Which is why I enjoy La Bamba. I can't be sure of the homeland of everyone in the band, but its an authentic Brazilian event, multiple beats of drum and bass inside a large warehouse, with rasta-black guys doing their wildest flipping and banging of whatever mix of the bongo's and upside-down garbage bin their instrument is. The music is also catchy, easy to dance to, plus a dedicated section for shirtless gay guys exists, kept in the obstructed view area where no one would be anyway. Only issues are the embarrassingly long beer line, and the unique monetary inflation that seems 50 basis points stronger on the week to week alcohol prices than elsewhere. Either way, a great street style event. Another point, or point subtraction depending on your opinion is many foreigners also go there, as high as 20%. Some people think that detracts from the cultural experience. Me? I'll keep it simple, if you're interested in hooking up with some girl and possibly having some of that 'we're both traveling so let's lower our standards and fuck' sex, then La Bamba is your (and my) place. And what's that, you possess beginner level Spanish plus intermediate knowledge of the city's nightlife on any given night? You can spend the whole night talking about BsAs itself, and they'll eat it all up, and even start demanding that you show them where to go. Goldmine.
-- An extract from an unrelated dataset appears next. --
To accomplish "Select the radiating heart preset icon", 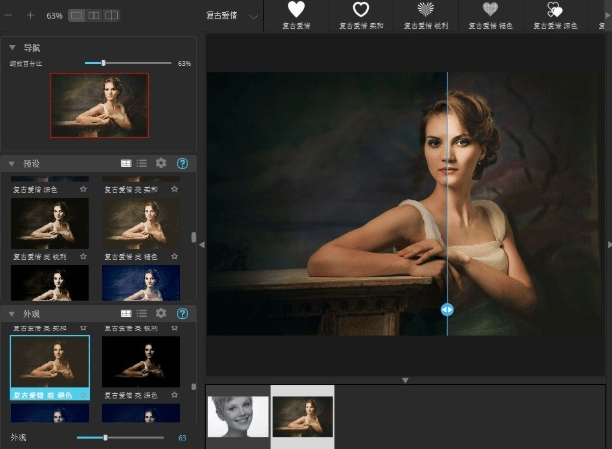I will [425, 10].

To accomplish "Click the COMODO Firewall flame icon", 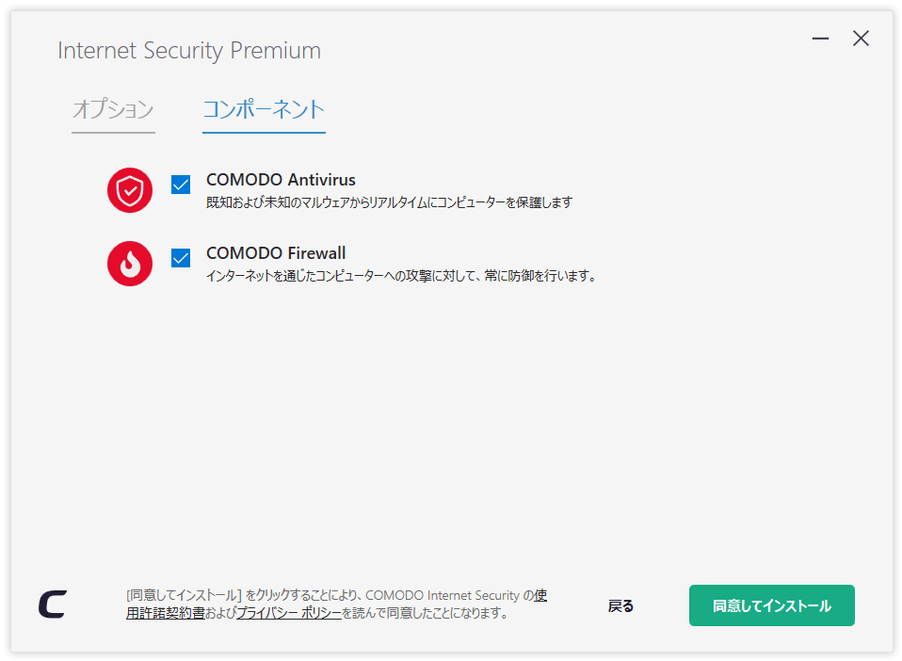I will point(129,263).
Only issue being fending off Argie guys when parts of your flock start getting separated from the pack (I'll have more to say about Argie guys in future updates,they deserve a three part series, frankly, but for now, let's just say they are aggressive and shameless).

I should probably be searching for something of a more cool, underground style cultural event shit to do instead of attending the same gringa-orgy every Monday, but what am I, some kind of faggot?! Nuh-uh, I'm Mr Hetero, and not the deeply insecure overly compensating kind, but the 'bro, how much do you luv the vagina?' beer-funneling kind. You know, that other type of cliche traveler.